Modern urban designs cater for high-density living with entire city blocks turned inwards on sheltered gardens and water features. While the cities have become astonishingly crowded the modern city resident has no need to confront a grey teaming mass of strangers.
The mega-cities of New York, London, Shanghai and Chennai set the standards with massive re-investment in maglev super transport, and distributed power systems based on hydrogen fuel cells.
The cities are larger, but the cities themselves are more like a set of numerous interlocking independent nodes. Waste processing and energy production are local. This opens up tremendous new opportunities.
2027: Food factories in your neighborhood
Farms have always been located close to good supplies of water, and plenty of cheap arable land. Farming itself is backbreaking work requiring cheap labor, and plenty of it.
By 2027 that cheap labor is in ever shorter supply. Later than expected, but – nevertheless – finally achieved 12 years after the 2015 target, the Millennium Development Goals are completed. Poverty has been all but abolished from Asia and Latin America. Africa is still far behind with some 300 million impoverished on the continent. However, this hasn’t helped agriculture in the West.
Farms are now considerably smaller than they used to be, but produce significantly more food than ever before. Plant life-cycles have been vastly shortened by a combination of highly specialized nutrient mixes, and new genes. Farmers feel a little like corporate IT departments in the 1990s surveying the little box now sitting in the massive air-conditioned hall that used to house their mainframe computers.
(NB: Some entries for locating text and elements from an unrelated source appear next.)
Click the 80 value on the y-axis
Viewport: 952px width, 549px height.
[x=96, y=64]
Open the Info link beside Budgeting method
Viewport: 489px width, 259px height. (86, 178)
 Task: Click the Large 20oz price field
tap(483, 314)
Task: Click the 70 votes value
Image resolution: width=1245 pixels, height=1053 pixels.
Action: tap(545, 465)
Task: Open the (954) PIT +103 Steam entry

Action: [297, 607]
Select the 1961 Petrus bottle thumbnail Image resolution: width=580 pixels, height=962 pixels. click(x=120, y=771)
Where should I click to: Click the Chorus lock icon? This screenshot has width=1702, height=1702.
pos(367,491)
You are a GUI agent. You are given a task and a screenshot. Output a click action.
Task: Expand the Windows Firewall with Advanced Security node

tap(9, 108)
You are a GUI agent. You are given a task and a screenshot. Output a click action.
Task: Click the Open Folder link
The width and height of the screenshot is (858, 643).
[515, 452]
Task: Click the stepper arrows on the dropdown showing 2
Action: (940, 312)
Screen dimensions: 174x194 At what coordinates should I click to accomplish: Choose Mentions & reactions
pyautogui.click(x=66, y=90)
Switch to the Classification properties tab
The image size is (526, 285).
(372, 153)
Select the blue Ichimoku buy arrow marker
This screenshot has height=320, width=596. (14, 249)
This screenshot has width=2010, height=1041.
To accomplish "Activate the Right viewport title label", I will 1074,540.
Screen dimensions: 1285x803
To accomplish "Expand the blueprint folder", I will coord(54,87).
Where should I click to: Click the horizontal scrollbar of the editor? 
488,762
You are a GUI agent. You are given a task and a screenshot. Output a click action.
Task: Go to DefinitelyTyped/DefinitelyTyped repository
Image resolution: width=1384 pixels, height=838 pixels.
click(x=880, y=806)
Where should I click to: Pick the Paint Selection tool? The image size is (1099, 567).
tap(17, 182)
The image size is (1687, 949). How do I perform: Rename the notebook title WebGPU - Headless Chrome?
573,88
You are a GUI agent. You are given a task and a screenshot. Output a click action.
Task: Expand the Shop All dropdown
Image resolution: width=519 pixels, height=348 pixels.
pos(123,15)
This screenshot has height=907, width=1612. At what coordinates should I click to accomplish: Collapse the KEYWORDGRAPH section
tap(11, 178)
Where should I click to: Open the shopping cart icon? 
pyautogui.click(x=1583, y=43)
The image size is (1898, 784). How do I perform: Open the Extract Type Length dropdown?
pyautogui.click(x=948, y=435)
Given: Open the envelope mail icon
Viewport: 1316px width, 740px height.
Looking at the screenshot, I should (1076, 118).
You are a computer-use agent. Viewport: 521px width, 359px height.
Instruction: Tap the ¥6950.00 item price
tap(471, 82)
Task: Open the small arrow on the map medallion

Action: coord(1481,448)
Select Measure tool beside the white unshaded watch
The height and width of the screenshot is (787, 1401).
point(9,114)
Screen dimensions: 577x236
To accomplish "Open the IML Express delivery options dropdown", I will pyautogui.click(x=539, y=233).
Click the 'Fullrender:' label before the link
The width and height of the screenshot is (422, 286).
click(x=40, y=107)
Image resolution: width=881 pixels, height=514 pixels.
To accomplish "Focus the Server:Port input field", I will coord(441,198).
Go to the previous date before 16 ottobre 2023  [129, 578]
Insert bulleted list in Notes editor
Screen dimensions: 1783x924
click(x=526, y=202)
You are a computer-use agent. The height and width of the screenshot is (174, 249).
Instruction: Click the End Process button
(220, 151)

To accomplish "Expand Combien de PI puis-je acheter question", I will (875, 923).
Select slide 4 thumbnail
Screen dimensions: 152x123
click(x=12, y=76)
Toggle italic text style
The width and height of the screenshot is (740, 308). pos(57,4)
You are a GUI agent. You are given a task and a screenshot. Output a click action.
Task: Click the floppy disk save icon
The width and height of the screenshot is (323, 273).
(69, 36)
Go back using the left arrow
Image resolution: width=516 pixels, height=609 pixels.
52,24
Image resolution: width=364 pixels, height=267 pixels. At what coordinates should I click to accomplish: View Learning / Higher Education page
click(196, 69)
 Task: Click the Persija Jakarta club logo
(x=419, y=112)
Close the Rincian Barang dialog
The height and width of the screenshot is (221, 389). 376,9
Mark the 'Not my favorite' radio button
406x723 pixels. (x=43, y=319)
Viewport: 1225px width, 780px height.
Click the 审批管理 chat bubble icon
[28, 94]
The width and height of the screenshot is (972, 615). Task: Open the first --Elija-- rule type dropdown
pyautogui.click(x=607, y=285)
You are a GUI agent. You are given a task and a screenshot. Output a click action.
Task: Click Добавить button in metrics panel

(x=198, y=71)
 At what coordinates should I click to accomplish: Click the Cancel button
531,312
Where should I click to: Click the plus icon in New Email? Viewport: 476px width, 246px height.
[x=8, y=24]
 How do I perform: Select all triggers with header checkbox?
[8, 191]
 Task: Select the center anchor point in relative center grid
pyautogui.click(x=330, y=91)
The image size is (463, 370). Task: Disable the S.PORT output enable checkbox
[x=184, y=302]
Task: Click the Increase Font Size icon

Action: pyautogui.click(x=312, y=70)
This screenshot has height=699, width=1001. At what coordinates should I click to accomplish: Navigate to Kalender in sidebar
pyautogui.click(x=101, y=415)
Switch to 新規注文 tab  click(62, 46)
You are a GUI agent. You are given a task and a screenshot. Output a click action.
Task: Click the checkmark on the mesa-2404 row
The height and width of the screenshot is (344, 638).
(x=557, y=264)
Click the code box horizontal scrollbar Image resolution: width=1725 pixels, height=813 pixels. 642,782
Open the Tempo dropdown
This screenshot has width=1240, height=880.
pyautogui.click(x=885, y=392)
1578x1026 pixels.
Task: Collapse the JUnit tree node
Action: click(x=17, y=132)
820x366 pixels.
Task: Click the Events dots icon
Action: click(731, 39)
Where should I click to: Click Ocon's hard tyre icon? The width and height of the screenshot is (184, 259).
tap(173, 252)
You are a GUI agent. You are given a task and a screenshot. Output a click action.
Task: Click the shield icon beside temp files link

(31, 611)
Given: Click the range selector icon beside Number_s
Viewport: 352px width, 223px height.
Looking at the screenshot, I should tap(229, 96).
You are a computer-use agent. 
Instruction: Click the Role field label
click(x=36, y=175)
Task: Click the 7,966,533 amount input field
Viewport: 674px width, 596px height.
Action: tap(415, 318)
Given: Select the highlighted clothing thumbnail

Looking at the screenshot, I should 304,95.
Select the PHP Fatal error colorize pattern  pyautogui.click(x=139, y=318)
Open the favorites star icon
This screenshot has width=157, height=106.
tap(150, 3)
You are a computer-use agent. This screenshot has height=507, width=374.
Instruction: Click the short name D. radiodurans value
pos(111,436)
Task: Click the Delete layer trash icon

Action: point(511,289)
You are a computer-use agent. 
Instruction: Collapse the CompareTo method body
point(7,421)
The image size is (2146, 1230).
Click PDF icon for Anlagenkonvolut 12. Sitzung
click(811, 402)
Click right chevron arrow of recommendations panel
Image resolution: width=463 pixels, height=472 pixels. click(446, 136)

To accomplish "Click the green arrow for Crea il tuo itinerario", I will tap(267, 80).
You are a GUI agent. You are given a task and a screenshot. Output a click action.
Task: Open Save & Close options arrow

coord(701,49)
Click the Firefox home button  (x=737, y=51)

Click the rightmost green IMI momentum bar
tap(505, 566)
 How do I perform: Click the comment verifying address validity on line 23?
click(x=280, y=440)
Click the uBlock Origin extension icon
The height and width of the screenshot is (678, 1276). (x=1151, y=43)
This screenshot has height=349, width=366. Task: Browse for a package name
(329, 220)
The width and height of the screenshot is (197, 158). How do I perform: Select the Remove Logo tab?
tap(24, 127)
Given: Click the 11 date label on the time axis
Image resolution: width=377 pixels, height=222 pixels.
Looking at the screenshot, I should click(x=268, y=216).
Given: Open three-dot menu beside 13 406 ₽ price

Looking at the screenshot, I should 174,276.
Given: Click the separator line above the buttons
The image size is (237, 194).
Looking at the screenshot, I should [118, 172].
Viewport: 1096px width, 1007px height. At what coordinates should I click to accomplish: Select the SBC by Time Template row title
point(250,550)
A modest 20,000 meter squared warehouse can feed 100,000 people a day. Farmers start taking up space in industrial zones around cities. City administrators discover that these vast green spaces, full of bright light and healthy-looking produce, are very popular with the populace.
They offer tax-breaks to farmers willing to relocate into the heart of the city.
2030: Farming takes to the skies
Small organic produce markets have long been producing their own stock above and around their stores. Now they are joined by the behemoths of agriculture.
Monsanto announces that, in partnership with the city of Shanghai, they are opening a 250,000 meter squared farming and residential city node. Modern materials, clever architecture, and tremendous wealth combine to produce a tiered landscape of apartments, business offices, retail space, and farmed produce. The entire block is self-sufficient.
Power comes from hydrogen fuel cells, supplemented with solar power. Low power electrical systems ensure that minimal energy is required. All waste streams are channeled back into agriculture. And all the fresh produce required in the block is locally produced.
Monsanto proudly displays fresh tomatoes, broad beans and carrots that are sold fresh each morning. The trip is a little over 50 meters, straight down, from the farm on the 20th floor.